*To do*. Continue the CloudBase email below, picking up right after its last line.

Thanks Taran for the detailed explanation - makes perfect sense.



2009/3/3 Tarandeep Singh <[email protected]>:
> Hi Tim,
>
> I am currently writing developer's guide for CloudBase. It will explain the
> CloudBase design in detail as well as the algorithms used to do Joins,
> Indexing etc.
>
> However, for indexing here is a brief introduction which you can also find
> on the CloudBase website-
> http://cloudbase.sourceforge.net/index.html#userDoc
>
> -------------------------------------------------------------------
> CloudBase supports Hash Indexing on any column of a table. Index can be
> created on multiple columns as well (separate index for each column). During
> indexing process, CloudBase creates an Inverted Index for column values. An
> Inverted Index can be viewed as a persistent HashMap where keys are the
> column values and values are the lists containing information about Data
> Blocks containing the column values.
>
> CloudBase also stores the MIN and MAX value of a column (if its type is
> numeric) present in a Data Block. These values are useful for range queries.
>
> During query execution process, if an indexed column is present in a WHERE
> clause (for example WHERE c1 = 100 or c2 > 100) then CloudBase will locate
> all those Data Blocks (from its index data) where these column values are
> present and load only those Data Blocks instead of loading all Data Blocks.
>
> This indexing is very useful when query involves filtering on date or date
> range and we have seen performance improvements of up to 97% in such cases.
> -------------------------------------------------------------------
>
>
> For Joins, I have not explained the algorithm in the documentation, however
> I am planning to do it so very soon. However, the process is explained in
> the code comments. For your convenience I am pasting the comment from the
> code here-
>
> ----------------------------------------------------
>  /**
>   * Executes Map/Reduce job to handle join (inner or outer join) between
> two
>   * tables/subqueries.
>   * <p>
>   * It uses semi-join approach to optimize the join process. Join algorithm
> for
>   * inner join is as follows- first smaller table is reduced using the
> columns
>   * participating in join condition as Keys (for MR job). Also,
> bloom-filter
>   * for columns participating in join is constructed which is used to
> filter
>   * out the rows of bigger table during the map process(later). Bigger
> table is also
>   * reduced using the join columns as Keys. When rows of bigger table reach
>   * reducers, rows of smaller table are read back from HDFS and join is
>   * performed.
>   *<p>
>   * This algorithm makes use of one property of Map-Reduce paradigm - Same
> keys
>   * go to one reducer. So this means, rows (of both tables) having same
> values
>   * of columns participating in join will go to same reducer (as join
> columns
>   * are used as Keys) and hence a join can be easily performed at reducer.

*Data shown*.
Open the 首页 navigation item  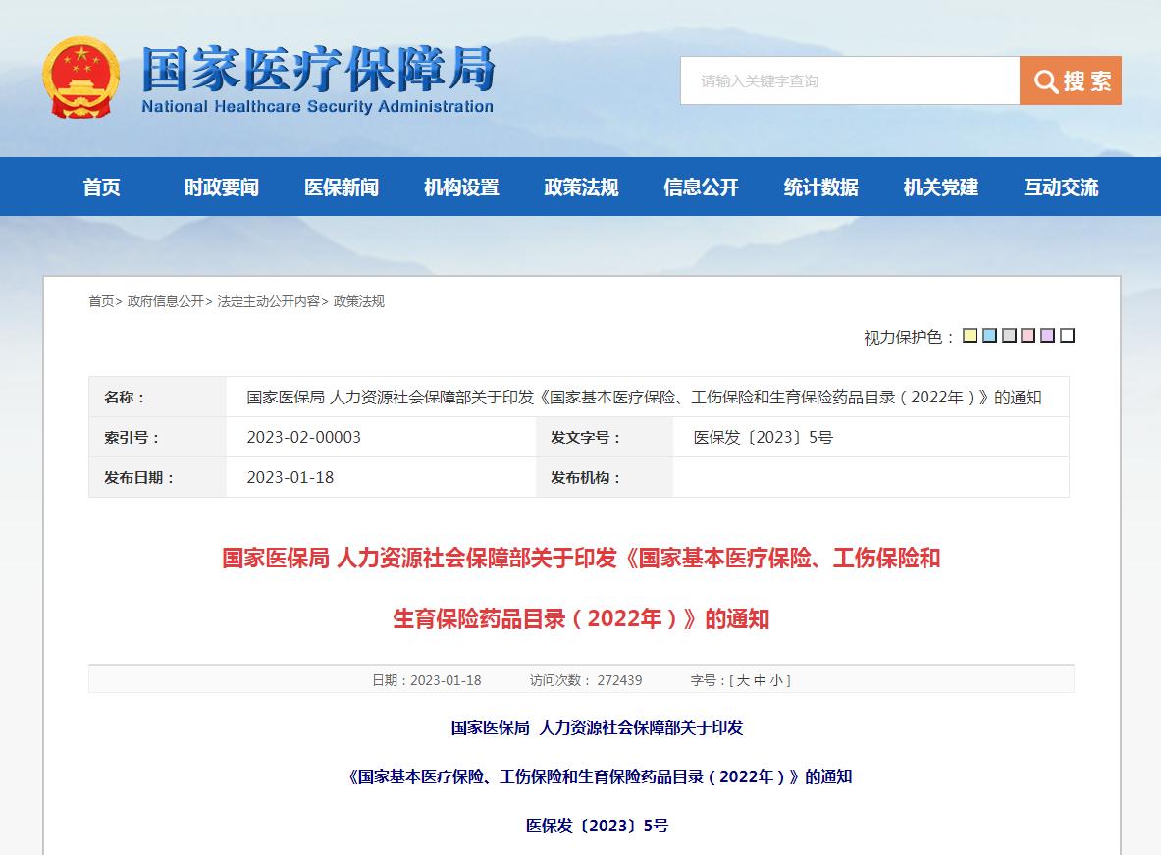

*Result for this task*.
>   * Although, it seems reading rows of smaller table from HDFS and
> performing
>   * join will be in-efficient, it is not. There are two reasons for the
> same-
>   * first, Hadoop tries to store a copy of the data at the node which
> produced
>   * that data. So this means, a reducer will be reading a local copy of the
>
>   * rows of smaller table. Second reason is, a Map-Reduce job, sort the
> keys
>   * so this means, rows of both smaller and bigger table are sorted on the
>   * join columns. This makes it easier to read rows and perform join.
>   * <p>
>   * In case of left outer join, left table is always reduced first. In case
>   * of right outer join, right table is reduced first.
>   *
>   * @see http://en.wikipedia.org/wiki/Relational_algebra#Semijoin
>   * @see http://en.wikipedia.org/wiki/Bloom_filter
>   */
> ----------------------------------------------------
>
> Thanks,
> Taran
>
> 2009/3/3 tim robertson <[email protected]>
>
>> Hi Taran,
>>
>> Have you a blog or something that explains how you process joins on
>> cloudbase?
>>
>> E.g. how are indexes used, and how do you go through the joining using
>> the data files and index files.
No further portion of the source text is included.